=== Items ===

☆ ☆ ☆ ☆ ☆ ☆ ☆

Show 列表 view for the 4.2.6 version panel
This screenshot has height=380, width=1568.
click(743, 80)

☆ ☆ ☆ ☆ ☆ ☆ ☆

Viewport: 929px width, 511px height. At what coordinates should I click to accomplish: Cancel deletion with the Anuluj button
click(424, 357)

☆ ☆ ☆ ☆ ☆ ☆ ☆

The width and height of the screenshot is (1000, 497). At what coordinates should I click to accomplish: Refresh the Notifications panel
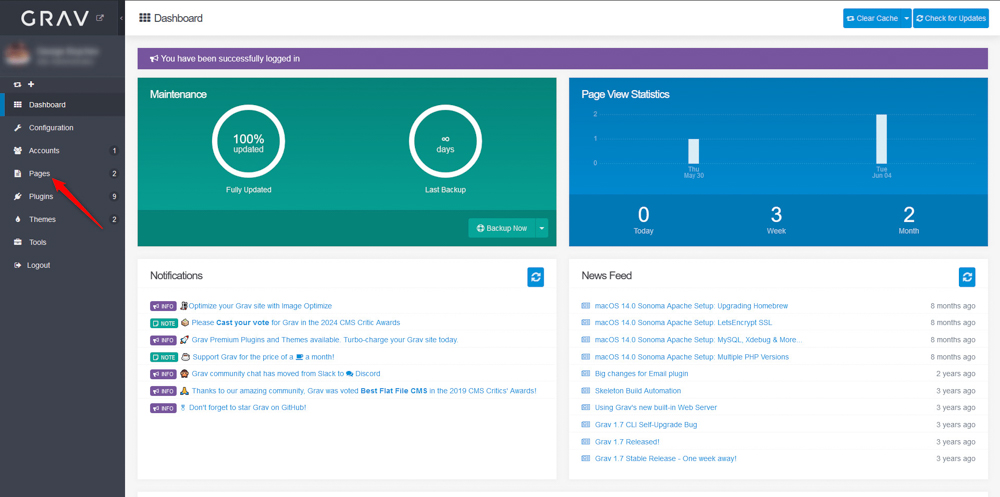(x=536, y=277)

☆ ☆ ☆ ☆ ☆ ☆ ☆

=== Given request ===
Reproduce everything from the line containing "Viewport: 929px width, 511px" down to the line containing "click(424, 357)", both lines included, and give only those lines. Leave the requests unchanged, but multiply each click coordinate in the answers by 0.9 and round to the nearest whole number, with halves rounded up.

=== Exercise result ===
Viewport: 929px width, 511px height. At what coordinates should I click to accomplish: Cancel deletion with the Anuluj button
click(382, 321)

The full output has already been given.